Look below for the line holding "Instruction: Select the" and the line holding "Task: Click the red-boxed". Repeat those two and everything between, exactly.

________________

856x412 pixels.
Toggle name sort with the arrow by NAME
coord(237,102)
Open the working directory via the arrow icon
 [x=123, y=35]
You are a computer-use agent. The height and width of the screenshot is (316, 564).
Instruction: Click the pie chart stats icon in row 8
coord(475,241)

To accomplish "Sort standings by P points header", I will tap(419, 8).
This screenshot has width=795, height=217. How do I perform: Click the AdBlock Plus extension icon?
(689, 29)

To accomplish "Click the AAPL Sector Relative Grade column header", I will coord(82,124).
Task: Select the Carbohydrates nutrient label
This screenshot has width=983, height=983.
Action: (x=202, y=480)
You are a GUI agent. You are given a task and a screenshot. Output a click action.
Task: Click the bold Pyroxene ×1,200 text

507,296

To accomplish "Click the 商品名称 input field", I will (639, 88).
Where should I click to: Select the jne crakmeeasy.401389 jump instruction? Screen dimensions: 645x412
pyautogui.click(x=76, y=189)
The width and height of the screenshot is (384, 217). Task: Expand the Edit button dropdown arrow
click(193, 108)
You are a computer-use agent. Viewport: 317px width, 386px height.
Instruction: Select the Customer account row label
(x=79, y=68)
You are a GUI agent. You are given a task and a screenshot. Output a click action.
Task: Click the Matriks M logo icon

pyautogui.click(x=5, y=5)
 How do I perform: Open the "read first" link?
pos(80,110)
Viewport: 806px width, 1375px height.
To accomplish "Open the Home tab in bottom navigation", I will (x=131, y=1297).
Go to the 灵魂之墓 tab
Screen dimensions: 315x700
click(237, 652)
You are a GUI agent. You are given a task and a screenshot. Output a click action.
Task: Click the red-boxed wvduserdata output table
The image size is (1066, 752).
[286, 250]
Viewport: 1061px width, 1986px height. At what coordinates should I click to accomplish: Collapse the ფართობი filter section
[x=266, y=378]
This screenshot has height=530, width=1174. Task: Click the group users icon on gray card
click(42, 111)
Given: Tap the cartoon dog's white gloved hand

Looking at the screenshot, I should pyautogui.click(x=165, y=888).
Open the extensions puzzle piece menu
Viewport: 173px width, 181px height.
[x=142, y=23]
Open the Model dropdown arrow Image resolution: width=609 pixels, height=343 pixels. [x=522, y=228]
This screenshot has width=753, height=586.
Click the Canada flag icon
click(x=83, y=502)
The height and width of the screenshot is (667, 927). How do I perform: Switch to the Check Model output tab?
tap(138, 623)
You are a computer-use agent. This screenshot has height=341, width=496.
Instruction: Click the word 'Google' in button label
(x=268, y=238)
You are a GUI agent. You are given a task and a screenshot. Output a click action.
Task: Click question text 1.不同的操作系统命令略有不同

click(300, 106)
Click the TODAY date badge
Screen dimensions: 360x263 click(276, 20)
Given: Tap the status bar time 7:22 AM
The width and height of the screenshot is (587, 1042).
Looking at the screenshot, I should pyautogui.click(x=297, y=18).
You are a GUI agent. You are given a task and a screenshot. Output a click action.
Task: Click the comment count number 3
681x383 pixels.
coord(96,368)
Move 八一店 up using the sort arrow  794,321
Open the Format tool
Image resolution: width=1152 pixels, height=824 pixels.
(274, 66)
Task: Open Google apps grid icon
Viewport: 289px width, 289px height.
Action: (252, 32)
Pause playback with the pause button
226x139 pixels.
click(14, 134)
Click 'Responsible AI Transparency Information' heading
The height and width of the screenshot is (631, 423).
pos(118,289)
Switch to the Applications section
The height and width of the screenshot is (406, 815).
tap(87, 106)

________________

## Answer to this task
Instruction: Select the Customer account row label
(x=79, y=68)
You are a GUI agent. You are given a task and a screenshot. Output a click action.
Task: Click the Matriks M logo icon

pyautogui.click(x=5, y=5)
 How do I perform: Open the "read first" link?
pos(80,110)
Viewport: 806px width, 1375px height.
To accomplish "Open the Home tab in bottom navigation", I will (x=131, y=1297).
Go to the 灵魂之墓 tab
Screen dimensions: 315x700
click(237, 652)
You are a GUI agent. You are given a task and a screenshot. Output a click action.
Task: Click the red-boxed wvduserdata output table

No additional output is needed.